Planet Ukrain alla Triennale di Milano

del

Il filosofo Ernst Bloch rivendicava la possibilità di cercare, negli eventi, quello che si identifica con il principio utopico. Il principio utopico costituisce insieme, detto molto brevemente, l’elemento di speranza  presente anche nelle situazioni più disperate e la spinta verso un mondo migliore.

Trovare dove si annida il principio utopico nell’attuale situazione che devasta l’Europa può sembrare persino immorale: di fronte all’invasione, alla guerra, se non al genocidio, trovare speranza è qualcosa di prezioso, ma anche almeno complesso.

Ma se un principio utopico si annida in qualche luogo, in questi giorni difficili, questo luogo è oggi proprio l’Ucraina, intesa come territorio fisico, ma anche culturale e morale. L’energia e l’amore per la libertà che l’Ucraina sta dimostrando con la sua resistenza, la personalità straordinaria di questo popolo che pochi di noi europei sapevano a malapena identificare fino a pochissimo tempo fa, è una vera sorpresa e, chissà, forse un germe di speranza futura per tutti.

Sottolineare il valore culturale e la presenza molto concreta dell’Ucraina nell’odierno panorama europeo e internazionale è il senso del neonato Padiglione Ucraino alla 23esima della Triennale di Milano, dal titolo Planet Ukrain, che è stato presentato mercoledì e proseguirà con una fitta serie di eventi nei prossimi giorni.

La presentazione è stata preceduta da un messaggio video del Ministro degli Esteri Luigi di Maio, alla presenza del Governatore della Lombardia Attilio Fontana e al Sindaco di Milano Giuseppe Sala, con interventi in streaming di Dario Franceschini e Giovanna Melandri dal Maxxi di Roma.

Il progetto del Padiglione nasce da un’idea di Gianluigi Ricuperati, Lidia Liberman e Anastasia Stroubyr, ai quali è anche affidata la curatela. I talk e gli eventi in programma nei prossimi giorni prevedono l’intervento di molti intellettuali, filosofi e artisti ucraini e non, a testimoniare la vitalità, per molti di noi francamente inattesa, ma sorprendente, della cultura di questo paese a noi vicino.

Maria Cristina Strati
Maria Cristina Strati
Maria Cristina Strati vive e lavora a Torino. Studiosa indipendente di filosofia, è critica e curatrice di arte contemporanea, nonché autrice di libri, saggi e racconti.

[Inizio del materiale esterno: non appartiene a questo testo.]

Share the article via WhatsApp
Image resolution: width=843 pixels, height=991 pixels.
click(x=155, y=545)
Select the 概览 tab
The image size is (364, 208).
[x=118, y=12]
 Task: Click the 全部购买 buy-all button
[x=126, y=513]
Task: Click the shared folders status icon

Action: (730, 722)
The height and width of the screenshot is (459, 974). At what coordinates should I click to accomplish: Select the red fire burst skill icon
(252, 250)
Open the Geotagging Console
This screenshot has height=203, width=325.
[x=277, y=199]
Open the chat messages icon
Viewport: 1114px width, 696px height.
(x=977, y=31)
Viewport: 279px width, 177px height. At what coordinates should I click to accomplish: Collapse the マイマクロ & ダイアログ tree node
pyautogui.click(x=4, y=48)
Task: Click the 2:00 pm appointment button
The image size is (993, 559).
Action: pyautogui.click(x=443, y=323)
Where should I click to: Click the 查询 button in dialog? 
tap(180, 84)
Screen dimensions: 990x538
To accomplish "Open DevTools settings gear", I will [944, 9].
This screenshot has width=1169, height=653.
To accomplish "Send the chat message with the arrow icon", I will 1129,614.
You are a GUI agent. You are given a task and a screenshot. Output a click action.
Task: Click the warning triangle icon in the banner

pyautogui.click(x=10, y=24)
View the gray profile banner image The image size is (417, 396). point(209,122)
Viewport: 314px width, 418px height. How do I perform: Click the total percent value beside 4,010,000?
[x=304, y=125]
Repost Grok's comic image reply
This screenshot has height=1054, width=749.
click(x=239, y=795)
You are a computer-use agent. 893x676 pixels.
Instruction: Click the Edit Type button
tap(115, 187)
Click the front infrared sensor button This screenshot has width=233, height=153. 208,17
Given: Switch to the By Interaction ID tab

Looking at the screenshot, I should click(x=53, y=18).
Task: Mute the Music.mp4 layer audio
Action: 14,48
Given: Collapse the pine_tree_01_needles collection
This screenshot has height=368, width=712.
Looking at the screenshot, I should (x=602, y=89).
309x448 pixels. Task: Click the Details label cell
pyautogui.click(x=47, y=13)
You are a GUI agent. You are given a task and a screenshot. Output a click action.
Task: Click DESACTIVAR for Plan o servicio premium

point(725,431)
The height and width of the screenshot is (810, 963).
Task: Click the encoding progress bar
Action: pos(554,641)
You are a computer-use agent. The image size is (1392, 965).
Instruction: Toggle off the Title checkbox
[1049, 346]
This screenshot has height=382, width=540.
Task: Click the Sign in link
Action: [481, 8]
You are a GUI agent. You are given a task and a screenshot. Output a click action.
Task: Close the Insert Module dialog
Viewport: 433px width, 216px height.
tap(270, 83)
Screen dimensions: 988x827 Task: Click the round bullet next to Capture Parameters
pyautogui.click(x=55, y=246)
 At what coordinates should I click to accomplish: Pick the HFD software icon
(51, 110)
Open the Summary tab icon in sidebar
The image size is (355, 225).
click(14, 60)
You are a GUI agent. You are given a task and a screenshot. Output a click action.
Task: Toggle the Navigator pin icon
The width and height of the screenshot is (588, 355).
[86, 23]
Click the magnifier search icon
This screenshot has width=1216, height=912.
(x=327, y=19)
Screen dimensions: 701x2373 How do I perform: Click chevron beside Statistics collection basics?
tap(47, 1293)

Convinta che davvero l’arte sia tutta contemporanea, si interessa al rapporto tra arte, filosofia e quelli che una volta si chiamavano cultural studies, con una particolare attenzione alla fotografia.

Collezione da Tiffany è gratuito, senza contenuti a pagamento, senza nessuna pubblicità e sarà sempre così.

Se apprezzi il nostro lavoro e vuoi approfondire ancora di più il mercato dell'arte,
puoi sostenerci abbonandoti a

News Mercato Arte

Anticipazioni, trend, opportunità e segnali nascosti del mercato dell’arte

Ogni settimana, notizie, aste e analisi scelte per chi colleziona e investe con strategia.

 

Scopri di più!

Condividi
Tags

recenti

Centro Pecci 2026, l’arte passa di mano in mano

Da Prato alle nuove geografie del contemporaneo, il Centro per l’arte contemporanea Luigi Pecci presenta una stagione costruita sulla trasmissione di idee, materiali e...

How Much? Quando l’architettura torna a chiedersi quanto costa

Alla Tallinn Architecture Biennale 2026 il tema del costo diventa una domanda culturale: quanto siamo disposti a spendere per costruire edifici migliori, più sostenibili...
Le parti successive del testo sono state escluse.